• [Extracted entries]
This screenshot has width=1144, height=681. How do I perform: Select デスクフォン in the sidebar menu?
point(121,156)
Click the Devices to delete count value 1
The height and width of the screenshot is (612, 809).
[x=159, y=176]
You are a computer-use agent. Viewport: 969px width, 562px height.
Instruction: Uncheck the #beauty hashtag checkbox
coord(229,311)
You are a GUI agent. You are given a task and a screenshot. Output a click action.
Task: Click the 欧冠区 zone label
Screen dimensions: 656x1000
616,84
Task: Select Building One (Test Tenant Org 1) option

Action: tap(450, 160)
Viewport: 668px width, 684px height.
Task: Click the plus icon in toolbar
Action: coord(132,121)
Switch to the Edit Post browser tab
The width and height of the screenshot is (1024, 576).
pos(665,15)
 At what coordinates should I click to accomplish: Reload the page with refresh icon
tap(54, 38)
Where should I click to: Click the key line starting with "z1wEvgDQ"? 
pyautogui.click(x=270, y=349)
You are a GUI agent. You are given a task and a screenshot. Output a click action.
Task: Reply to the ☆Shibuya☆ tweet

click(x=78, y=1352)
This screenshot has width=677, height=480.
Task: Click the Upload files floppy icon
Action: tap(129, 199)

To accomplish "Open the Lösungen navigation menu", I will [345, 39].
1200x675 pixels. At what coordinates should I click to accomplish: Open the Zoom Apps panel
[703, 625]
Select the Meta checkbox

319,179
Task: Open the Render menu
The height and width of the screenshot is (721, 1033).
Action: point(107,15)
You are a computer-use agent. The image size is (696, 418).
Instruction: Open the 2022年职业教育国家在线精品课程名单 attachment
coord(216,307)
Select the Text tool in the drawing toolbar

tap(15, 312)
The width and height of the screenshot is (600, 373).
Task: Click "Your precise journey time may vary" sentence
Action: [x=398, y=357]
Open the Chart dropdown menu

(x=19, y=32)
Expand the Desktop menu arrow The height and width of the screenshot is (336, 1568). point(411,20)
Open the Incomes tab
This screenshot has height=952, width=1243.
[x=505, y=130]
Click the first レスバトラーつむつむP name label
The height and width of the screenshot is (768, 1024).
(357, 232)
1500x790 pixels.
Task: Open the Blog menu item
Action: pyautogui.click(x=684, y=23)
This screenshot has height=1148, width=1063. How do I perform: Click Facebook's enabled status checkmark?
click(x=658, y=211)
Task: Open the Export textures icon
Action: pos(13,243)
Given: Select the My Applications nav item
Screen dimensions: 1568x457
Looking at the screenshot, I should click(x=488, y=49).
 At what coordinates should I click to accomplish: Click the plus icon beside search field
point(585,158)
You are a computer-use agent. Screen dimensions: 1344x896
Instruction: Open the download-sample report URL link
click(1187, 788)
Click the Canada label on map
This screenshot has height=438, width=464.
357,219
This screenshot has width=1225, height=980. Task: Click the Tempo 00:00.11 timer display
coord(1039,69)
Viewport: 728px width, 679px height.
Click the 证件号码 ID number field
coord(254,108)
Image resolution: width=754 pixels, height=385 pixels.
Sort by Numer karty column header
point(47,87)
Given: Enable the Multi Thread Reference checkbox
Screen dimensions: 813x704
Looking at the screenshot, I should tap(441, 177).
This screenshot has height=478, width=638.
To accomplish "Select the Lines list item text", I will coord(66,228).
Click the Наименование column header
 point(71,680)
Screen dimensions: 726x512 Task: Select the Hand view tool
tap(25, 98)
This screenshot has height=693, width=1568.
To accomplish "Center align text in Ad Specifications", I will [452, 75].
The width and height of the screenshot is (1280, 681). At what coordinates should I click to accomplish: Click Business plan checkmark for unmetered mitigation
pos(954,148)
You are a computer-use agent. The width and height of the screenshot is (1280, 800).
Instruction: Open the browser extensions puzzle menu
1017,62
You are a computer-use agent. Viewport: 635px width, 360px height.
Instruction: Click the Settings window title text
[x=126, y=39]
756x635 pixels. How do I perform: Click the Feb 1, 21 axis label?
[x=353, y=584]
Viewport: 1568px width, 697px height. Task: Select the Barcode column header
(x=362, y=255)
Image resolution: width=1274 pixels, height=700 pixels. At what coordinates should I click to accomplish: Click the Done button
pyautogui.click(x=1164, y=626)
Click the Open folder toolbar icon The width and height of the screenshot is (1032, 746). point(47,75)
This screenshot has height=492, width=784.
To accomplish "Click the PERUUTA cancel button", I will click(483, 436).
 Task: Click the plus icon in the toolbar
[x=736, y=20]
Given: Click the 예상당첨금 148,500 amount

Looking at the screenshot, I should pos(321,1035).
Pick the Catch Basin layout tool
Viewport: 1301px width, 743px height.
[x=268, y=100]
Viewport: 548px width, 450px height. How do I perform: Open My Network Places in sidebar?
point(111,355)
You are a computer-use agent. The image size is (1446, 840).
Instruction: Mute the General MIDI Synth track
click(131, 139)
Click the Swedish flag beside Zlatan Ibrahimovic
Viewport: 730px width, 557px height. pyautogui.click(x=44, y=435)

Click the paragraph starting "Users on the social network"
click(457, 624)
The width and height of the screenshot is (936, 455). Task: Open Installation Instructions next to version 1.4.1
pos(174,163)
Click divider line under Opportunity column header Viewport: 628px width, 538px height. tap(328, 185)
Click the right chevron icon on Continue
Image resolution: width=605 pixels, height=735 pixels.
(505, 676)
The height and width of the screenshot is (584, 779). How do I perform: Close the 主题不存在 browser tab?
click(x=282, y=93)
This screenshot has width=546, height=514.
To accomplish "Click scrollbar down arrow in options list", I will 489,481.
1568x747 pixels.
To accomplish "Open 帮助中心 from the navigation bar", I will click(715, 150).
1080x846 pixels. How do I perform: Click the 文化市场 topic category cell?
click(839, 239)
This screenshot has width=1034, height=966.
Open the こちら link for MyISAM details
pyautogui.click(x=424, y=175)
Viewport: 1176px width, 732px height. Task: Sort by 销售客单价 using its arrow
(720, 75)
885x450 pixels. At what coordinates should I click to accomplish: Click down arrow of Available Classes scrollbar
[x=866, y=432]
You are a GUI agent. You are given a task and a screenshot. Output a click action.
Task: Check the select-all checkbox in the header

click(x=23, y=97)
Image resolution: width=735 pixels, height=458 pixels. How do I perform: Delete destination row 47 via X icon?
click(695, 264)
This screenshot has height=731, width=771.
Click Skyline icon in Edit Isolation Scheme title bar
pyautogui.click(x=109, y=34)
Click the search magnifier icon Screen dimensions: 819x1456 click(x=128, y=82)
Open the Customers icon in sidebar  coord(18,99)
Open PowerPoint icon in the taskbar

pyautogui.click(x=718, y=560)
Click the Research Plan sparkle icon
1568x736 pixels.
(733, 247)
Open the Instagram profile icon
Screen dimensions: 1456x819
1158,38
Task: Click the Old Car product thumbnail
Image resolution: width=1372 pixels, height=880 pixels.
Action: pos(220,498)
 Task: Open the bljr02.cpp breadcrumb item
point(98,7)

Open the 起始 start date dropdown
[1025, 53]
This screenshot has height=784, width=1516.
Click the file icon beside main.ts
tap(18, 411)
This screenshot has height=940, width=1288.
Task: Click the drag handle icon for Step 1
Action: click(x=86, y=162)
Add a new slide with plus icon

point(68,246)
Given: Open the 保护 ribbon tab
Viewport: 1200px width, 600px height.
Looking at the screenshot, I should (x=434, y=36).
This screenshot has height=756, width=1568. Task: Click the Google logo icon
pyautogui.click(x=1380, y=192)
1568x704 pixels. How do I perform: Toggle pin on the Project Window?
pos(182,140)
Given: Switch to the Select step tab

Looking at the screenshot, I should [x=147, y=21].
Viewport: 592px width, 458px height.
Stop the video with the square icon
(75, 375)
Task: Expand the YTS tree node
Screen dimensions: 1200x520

• [Aim] How many lines in the rows above contain the string "what"? Case counts. Reply with the number only.

• [Written solution] 6